From an implementation perspective, it is important to find the right balance of workload no matter the instructional method. While the optimal amount of workload will challenge students and in turn, promote learning, too much workload may have a negative impact on student well-being, leading to student burnout, stress, and decreased motivation. In this manner, it is important to ensure that all classroom activities are high quality in nature that will lead to student learning.
Our research identifies student segments who have different preferences for instructional methods. Recognizing the different preferences of segments can help professors, departments, and colleges create different types of classes with different instructional methods to meet the preferences of their students. Student learning should always be a priority for course design, but where student learning associated with different instructional methods is mixed, student preferences should be a priority. For example, the academic research on learning suggests that there is a high level of learning in both face-to-face as well as hybrid classes, and our results suggest that some students have a strong preference for face-to-face classes while another segment of students will have a strong preference for hybrid classes. With this in mind, academic programs should consider offering both a hybrid and face-to-face version on their classes. Understanding the preferences of different segments along with student learning should help programs develop better portfolios of class offerings.
LIMITATIONS, FUTURE RESEARCH & FINAL CONCLUSIONS
As with any research, this study has research limitations. The sample is a convenience sample with one class from one university, thus it has limited generalizability to different types of classes across different types of universities. The sample of respondents all had knowledge of and experience with the instructional methods in this study, which is both a strength and weakness of the research study. Since students had experience with these instructional methods, they could form strong preferences from their experience. It is a weakness in that if this class and professor does a particular instructional method extremely well, then it could bias the results to the positive for that instructional method. If this class and professor does a particular instructional method poorly, then it could bias the results to the negative for that instructional method. Furthermore, this research study was limited to six instructional methods, a small sampling of what is currently available to faculty members.
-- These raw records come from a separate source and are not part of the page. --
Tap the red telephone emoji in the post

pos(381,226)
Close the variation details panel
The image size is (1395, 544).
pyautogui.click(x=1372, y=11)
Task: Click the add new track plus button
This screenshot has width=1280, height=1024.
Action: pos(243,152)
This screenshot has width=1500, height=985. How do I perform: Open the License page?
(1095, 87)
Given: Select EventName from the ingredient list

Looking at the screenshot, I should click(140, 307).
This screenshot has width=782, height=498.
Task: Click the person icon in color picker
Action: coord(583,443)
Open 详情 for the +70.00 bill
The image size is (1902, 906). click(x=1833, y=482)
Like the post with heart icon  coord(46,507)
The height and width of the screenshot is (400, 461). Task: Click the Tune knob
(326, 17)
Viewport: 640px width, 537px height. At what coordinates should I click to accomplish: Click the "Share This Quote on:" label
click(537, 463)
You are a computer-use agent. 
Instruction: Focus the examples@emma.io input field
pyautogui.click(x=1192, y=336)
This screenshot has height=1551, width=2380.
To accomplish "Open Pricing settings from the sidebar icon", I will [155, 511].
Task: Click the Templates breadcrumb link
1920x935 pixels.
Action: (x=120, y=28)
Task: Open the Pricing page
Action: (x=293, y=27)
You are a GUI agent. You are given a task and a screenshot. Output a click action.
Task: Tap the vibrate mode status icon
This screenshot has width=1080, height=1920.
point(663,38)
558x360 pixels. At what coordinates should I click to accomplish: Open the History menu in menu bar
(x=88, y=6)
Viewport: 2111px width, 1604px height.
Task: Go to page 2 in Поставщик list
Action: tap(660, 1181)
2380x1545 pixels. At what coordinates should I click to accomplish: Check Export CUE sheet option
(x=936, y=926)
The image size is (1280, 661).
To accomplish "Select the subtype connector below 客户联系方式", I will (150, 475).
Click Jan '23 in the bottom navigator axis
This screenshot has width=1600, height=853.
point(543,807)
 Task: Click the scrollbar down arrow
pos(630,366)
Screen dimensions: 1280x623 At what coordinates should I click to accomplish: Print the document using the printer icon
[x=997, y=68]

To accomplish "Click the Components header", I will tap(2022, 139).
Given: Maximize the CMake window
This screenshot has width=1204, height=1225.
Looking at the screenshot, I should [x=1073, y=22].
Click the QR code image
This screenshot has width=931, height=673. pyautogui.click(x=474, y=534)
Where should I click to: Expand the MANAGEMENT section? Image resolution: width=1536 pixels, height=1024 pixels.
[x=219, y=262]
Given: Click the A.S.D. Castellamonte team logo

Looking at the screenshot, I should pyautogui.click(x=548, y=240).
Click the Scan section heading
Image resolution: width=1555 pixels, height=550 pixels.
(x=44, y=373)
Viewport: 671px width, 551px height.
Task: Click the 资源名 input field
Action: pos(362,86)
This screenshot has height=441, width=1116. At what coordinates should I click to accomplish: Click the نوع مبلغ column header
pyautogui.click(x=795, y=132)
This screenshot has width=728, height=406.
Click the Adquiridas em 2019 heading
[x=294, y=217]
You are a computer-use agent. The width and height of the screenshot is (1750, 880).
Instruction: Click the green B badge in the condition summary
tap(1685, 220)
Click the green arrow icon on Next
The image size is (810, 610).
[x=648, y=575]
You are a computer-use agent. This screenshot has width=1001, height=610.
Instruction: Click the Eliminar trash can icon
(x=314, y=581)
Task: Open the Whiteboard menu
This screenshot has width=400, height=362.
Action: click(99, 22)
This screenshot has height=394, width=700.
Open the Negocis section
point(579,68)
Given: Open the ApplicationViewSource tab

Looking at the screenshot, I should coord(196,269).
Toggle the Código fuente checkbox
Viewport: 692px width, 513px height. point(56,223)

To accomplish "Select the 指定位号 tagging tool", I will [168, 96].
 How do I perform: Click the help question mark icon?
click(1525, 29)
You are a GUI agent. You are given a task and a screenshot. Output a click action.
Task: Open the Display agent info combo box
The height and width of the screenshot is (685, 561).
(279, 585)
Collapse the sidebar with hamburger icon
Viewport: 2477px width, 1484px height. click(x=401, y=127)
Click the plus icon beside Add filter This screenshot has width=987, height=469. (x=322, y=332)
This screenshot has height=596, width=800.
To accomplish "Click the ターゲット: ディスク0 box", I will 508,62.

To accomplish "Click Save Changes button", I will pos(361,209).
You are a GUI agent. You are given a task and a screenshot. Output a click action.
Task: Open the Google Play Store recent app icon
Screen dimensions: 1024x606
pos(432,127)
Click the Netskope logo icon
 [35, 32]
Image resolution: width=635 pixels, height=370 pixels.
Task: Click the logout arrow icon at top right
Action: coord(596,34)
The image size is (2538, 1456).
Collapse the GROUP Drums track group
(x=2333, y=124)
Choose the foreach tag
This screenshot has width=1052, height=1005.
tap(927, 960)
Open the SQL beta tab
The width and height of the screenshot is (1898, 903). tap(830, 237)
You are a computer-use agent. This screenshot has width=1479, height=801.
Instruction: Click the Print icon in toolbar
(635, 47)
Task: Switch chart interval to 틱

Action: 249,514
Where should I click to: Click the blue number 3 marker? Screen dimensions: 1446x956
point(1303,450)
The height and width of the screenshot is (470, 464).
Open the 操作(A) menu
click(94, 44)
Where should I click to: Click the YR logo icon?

Future research should be designed to overcome the stated research limitations. Thus, a more representative sample of the population of higher education marketing students is needed for future research. Preferably, a sample of higher education students from a number of universities across the country, covering a number of different disciplines. To examine more than six instructional methods in one study, future research should implement maximum difference scaling to gather student preferences of a larger number of instructional methods. Maximum difference scaling is a choice research methodology related to conjoint analysis, but able to include a much larger number of instructional methods in a single research study.
Funding
No funding was received for this article.
Disclosure Statement
The authors report there are no competing interests to declare.